Work request:
Go through the listing below and retype exactly the lines starting at the one with "How do I perform: Uncheck" and ending at the one with "You are a computer-use agent. The", skipping pictures.

Input:

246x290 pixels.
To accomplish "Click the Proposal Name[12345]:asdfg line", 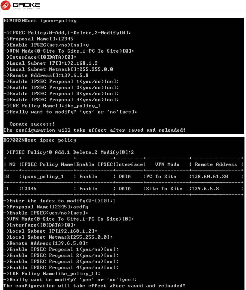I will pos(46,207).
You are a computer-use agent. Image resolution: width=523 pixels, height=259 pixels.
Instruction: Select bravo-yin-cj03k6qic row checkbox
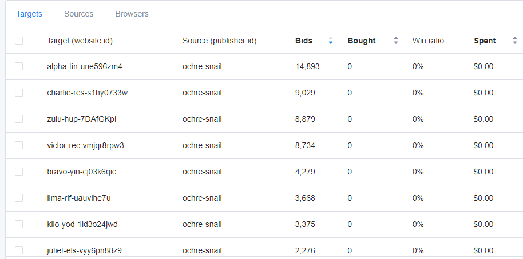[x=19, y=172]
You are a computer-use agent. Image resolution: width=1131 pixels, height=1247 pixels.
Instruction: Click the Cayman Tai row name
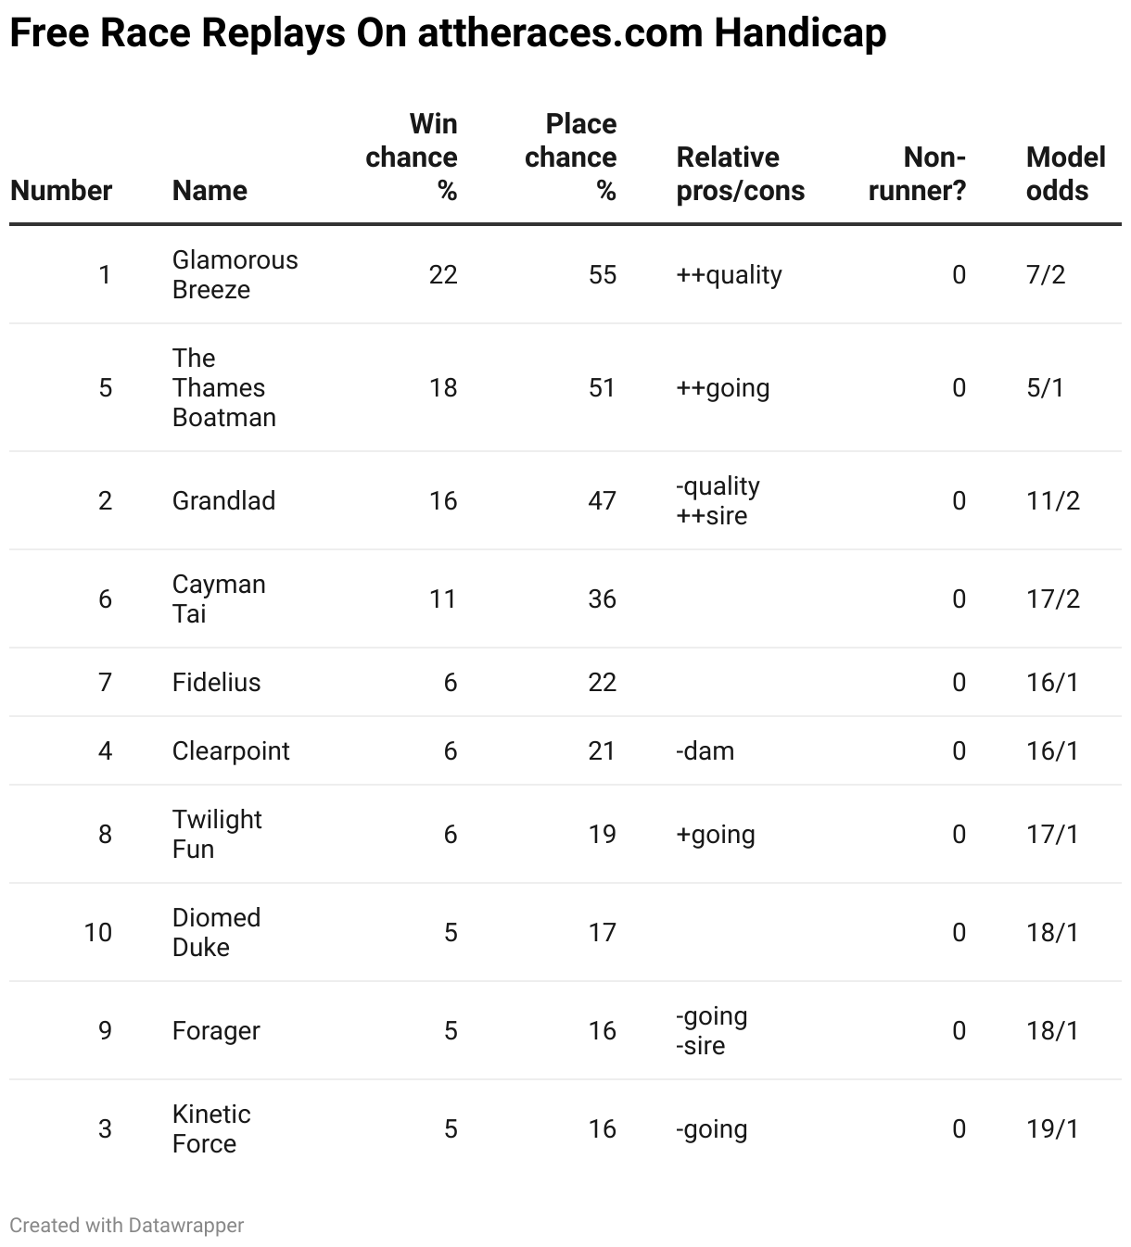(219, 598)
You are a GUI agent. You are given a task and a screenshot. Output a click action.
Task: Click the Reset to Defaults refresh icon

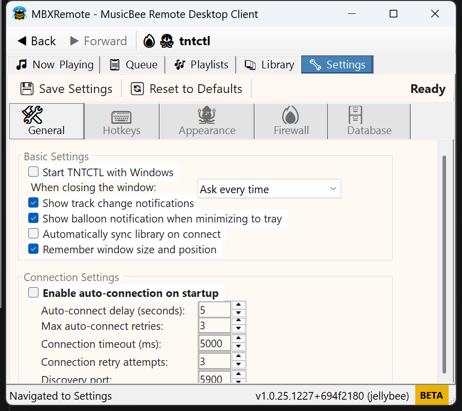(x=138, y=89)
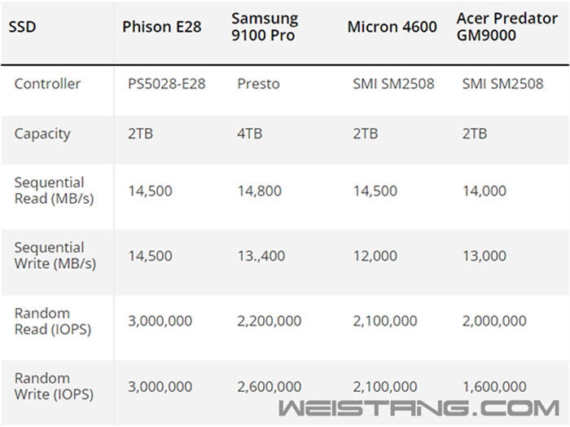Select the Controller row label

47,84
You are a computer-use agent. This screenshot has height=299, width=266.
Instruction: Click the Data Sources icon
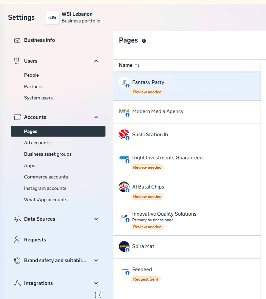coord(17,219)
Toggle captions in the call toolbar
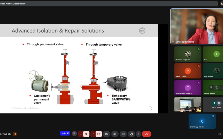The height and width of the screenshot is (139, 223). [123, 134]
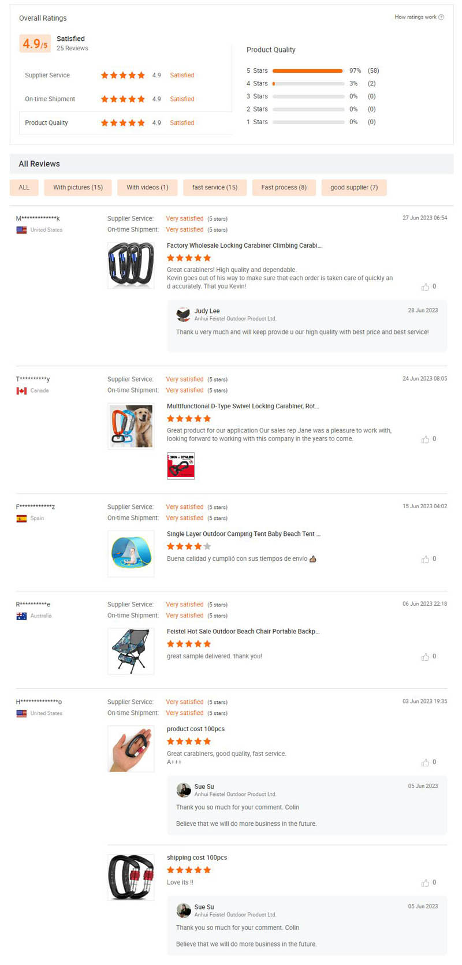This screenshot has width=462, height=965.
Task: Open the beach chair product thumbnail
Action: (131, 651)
==
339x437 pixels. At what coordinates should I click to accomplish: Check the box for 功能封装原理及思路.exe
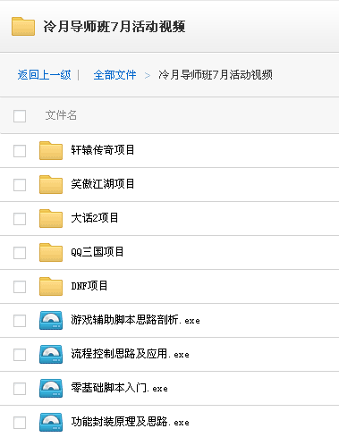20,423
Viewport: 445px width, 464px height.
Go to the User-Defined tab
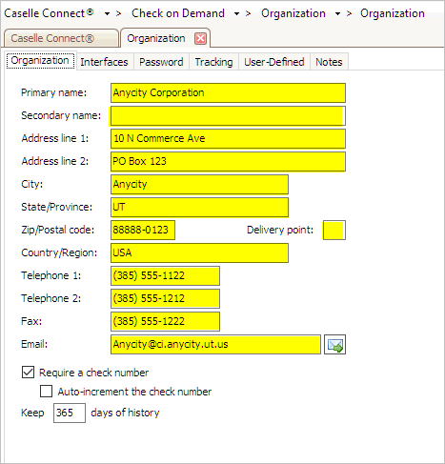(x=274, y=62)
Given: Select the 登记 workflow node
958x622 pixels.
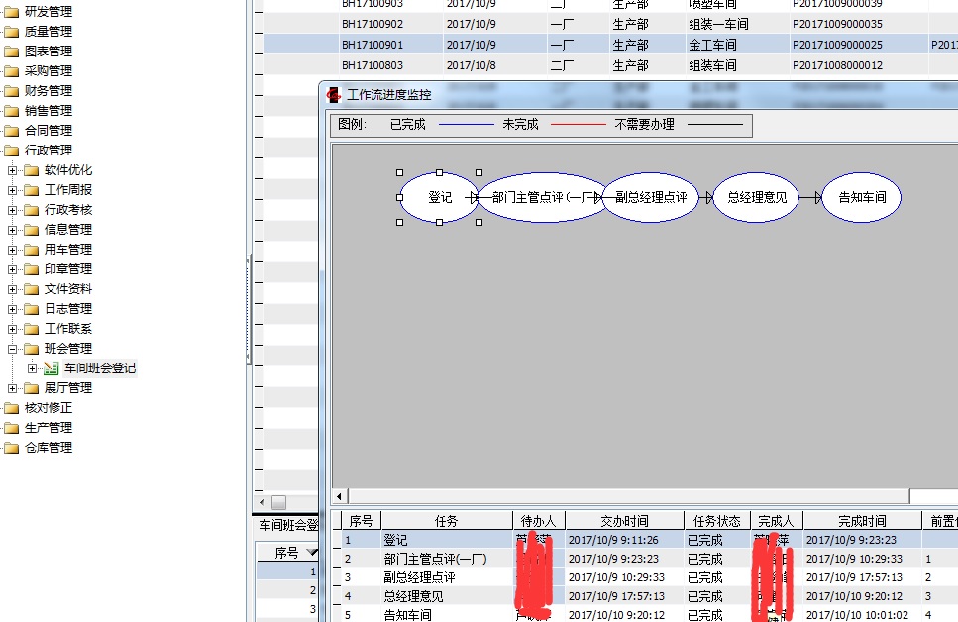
--
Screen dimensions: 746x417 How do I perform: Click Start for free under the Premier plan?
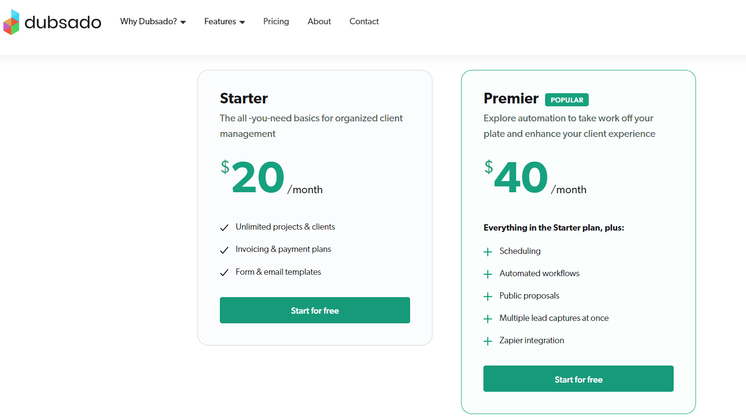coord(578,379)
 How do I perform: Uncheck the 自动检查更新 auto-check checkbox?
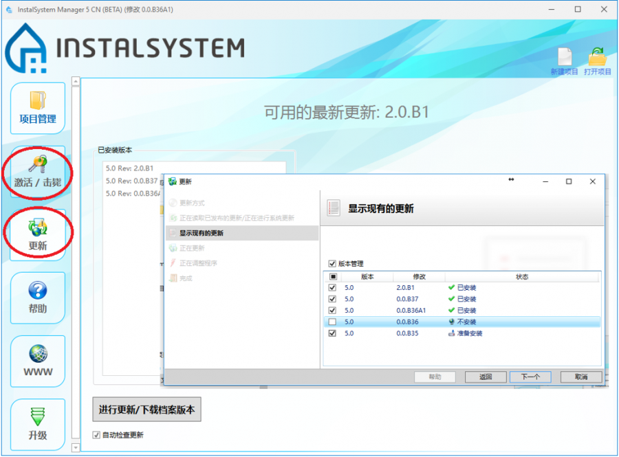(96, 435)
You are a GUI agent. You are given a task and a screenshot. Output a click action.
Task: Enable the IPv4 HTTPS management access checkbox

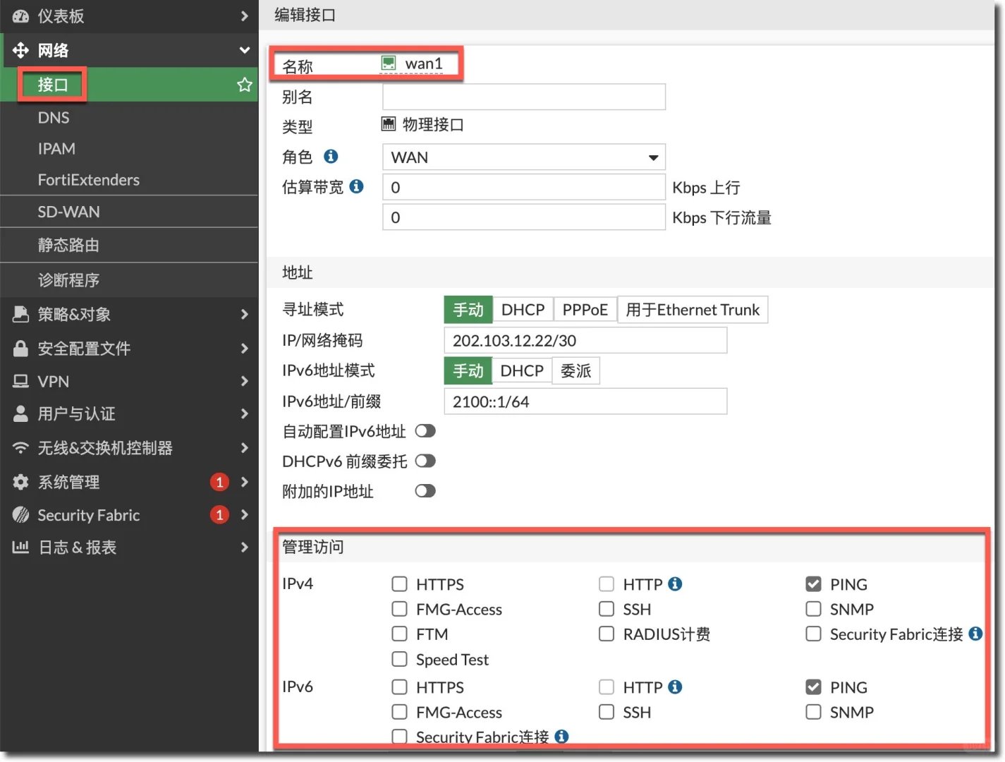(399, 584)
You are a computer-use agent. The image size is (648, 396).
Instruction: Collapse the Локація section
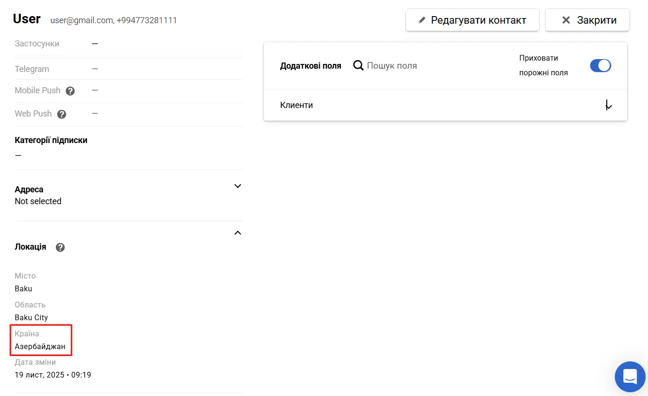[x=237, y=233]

Solution to the exercise:
 How do I perform: Uncheck the 自动检查更新 auto-check checkbox?
(96, 435)
You are a GUI agent. You are given a task and a screenshot. Output a click action.
Task: Enable the IPv4 HTTPS management access checkbox

(399, 584)
You are a computer-use agent. The image size is (648, 396).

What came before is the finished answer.